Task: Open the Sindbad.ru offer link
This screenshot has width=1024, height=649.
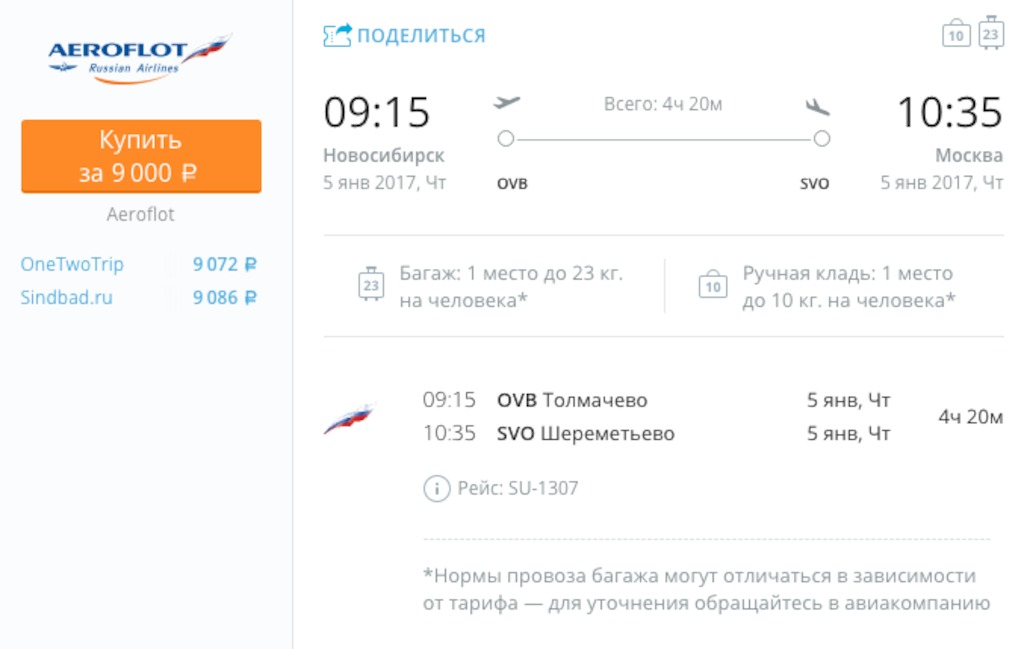Action: pos(67,298)
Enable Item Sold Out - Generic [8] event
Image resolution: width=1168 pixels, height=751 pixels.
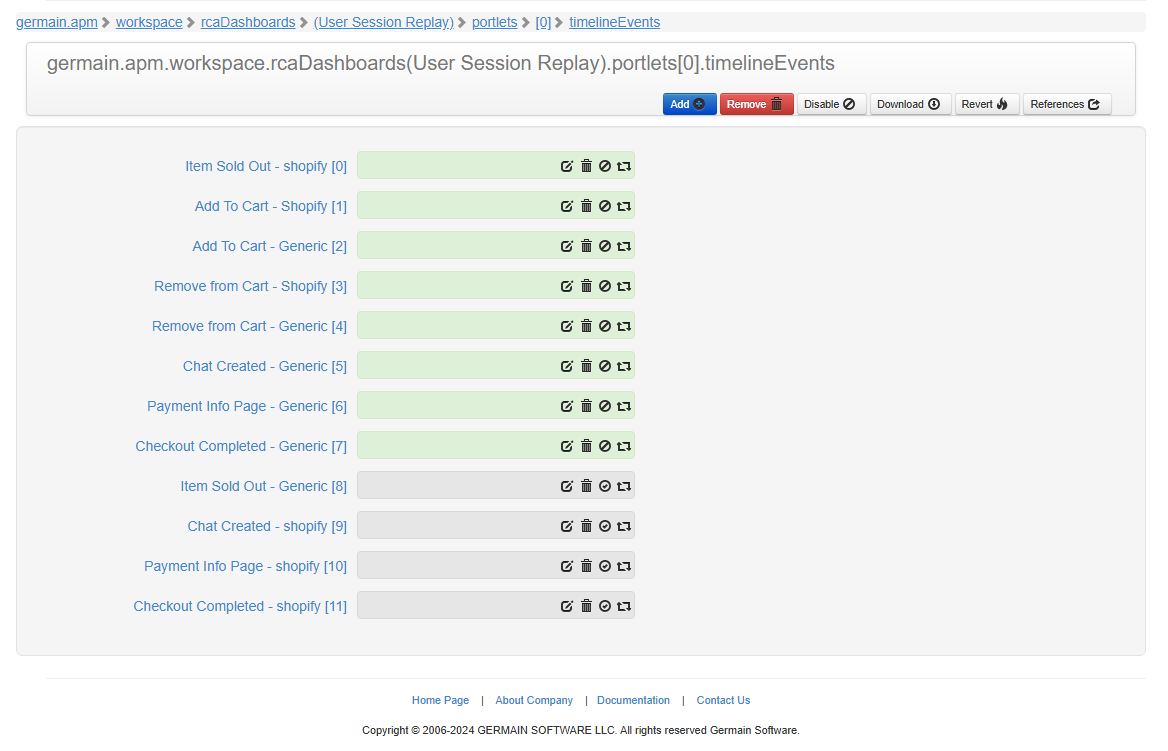pos(605,486)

WORK TO COMPLETE:
Retyped exactly, the lines from the one holding "This screenshot has width=1024, height=649." through the last line of the data above are the whole answer. Pictures stay out.

OUTPUT FOR THIS EXERCISE:
This screenshot has width=1024, height=649.
Action: pos(67,298)
Enable Item Sold Out - Generic [8] event
Image resolution: width=1168 pixels, height=751 pixels.
pos(605,486)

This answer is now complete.